Top of Data to process

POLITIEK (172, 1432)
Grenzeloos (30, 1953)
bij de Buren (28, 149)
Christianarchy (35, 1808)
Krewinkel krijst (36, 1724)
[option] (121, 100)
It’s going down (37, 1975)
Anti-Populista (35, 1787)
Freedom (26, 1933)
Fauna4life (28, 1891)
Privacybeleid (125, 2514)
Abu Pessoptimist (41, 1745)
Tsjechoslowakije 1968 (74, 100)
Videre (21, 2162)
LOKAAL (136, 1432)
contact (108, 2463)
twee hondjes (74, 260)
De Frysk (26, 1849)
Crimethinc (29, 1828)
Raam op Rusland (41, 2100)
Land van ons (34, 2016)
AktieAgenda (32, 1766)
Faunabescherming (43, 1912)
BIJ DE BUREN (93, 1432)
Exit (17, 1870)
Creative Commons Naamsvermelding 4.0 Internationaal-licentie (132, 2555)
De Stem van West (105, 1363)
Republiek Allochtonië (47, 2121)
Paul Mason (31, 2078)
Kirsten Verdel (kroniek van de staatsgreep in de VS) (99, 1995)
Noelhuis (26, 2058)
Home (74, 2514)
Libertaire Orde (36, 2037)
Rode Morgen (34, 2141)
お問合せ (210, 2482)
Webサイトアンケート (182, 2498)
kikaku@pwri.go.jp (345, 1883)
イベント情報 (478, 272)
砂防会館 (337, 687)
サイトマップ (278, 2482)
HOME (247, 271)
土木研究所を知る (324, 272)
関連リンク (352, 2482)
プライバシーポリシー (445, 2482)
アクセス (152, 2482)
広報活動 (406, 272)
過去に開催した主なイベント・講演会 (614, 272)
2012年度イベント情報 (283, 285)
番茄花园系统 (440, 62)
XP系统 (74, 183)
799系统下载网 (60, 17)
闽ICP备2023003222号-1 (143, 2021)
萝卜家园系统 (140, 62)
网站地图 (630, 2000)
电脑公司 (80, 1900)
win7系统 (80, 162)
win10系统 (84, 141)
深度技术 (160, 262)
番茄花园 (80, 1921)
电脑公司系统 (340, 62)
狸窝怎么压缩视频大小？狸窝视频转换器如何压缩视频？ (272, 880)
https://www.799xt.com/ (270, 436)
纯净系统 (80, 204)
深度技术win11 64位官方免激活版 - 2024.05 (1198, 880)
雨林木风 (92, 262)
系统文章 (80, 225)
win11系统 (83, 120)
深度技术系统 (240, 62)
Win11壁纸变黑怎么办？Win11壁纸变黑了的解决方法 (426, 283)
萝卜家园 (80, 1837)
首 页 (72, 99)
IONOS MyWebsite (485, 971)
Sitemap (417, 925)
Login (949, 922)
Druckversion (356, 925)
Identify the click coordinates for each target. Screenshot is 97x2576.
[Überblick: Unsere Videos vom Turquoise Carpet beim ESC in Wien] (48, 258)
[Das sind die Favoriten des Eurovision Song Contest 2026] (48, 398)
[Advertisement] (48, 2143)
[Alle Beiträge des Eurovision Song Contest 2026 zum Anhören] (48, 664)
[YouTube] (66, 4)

Bottom of Data to process

**Work required:** Show every line in the listing above that carries the word "Contest".

**Written solution:**
[Das sind die Favoriten des Eurovision Song Contest 2026] (48, 398)
[Alle Beiträge des Eurovision Song Contest 2026 zum Anhören] (48, 664)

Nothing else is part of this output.